# INSTRUCTIONS TO FOLLOW
Identify the line in which "Instruction: Open the" appears, then reproduce that line and all remaining lines of the records word for word.

# Dataset excerpts

++++++++

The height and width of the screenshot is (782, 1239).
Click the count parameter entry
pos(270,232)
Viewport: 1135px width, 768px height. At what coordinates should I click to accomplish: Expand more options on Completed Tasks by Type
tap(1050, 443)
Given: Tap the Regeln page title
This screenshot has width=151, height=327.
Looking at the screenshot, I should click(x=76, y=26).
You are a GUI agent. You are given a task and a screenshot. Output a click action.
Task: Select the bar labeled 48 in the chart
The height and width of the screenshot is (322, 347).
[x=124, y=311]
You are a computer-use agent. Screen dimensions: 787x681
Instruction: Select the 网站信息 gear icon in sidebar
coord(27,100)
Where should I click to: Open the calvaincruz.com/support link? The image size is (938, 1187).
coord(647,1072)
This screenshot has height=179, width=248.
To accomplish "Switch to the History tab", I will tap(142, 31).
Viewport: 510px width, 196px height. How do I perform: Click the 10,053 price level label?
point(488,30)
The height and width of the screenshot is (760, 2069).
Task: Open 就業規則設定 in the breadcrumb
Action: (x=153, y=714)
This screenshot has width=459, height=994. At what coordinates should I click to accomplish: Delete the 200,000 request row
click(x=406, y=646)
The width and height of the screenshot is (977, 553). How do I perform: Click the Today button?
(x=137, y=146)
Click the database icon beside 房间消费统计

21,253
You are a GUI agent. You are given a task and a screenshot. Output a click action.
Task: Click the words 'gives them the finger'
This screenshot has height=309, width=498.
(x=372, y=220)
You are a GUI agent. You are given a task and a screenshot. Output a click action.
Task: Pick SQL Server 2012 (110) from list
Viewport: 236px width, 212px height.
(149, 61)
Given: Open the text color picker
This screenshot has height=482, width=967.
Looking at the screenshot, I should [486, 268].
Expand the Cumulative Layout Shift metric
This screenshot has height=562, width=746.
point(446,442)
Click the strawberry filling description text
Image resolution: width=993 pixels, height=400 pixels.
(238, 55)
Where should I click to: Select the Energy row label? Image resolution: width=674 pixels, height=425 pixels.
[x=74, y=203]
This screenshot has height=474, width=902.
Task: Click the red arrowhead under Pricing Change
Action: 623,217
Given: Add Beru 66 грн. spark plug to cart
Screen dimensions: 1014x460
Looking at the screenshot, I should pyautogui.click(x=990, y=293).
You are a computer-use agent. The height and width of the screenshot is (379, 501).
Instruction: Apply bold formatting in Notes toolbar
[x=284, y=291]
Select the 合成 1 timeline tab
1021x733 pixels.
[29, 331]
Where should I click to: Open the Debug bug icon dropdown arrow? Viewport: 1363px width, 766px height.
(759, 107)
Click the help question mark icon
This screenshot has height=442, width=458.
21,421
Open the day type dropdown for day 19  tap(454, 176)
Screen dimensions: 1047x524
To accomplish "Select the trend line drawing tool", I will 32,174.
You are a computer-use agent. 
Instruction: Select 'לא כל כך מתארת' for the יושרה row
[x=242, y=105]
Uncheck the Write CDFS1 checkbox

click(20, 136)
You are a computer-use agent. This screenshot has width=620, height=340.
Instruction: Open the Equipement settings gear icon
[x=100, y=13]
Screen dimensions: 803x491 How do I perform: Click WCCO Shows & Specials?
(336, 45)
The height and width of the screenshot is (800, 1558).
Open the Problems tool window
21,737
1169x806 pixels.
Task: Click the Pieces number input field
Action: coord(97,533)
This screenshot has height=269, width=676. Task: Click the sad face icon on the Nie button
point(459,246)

++++++++

# TASK RESULT
Instruction: Open the Equipement settings gear icon
[x=100, y=13]
Screen dimensions: 803x491 How do I perform: Click WCCO Shows & Specials?
(336, 45)
The height and width of the screenshot is (800, 1558).
Open the Problems tool window
21,737
1169x806 pixels.
Task: Click the Pieces number input field
Action: coord(97,533)
This screenshot has height=269, width=676. Task: Click the sad face icon on the Nie button
point(459,246)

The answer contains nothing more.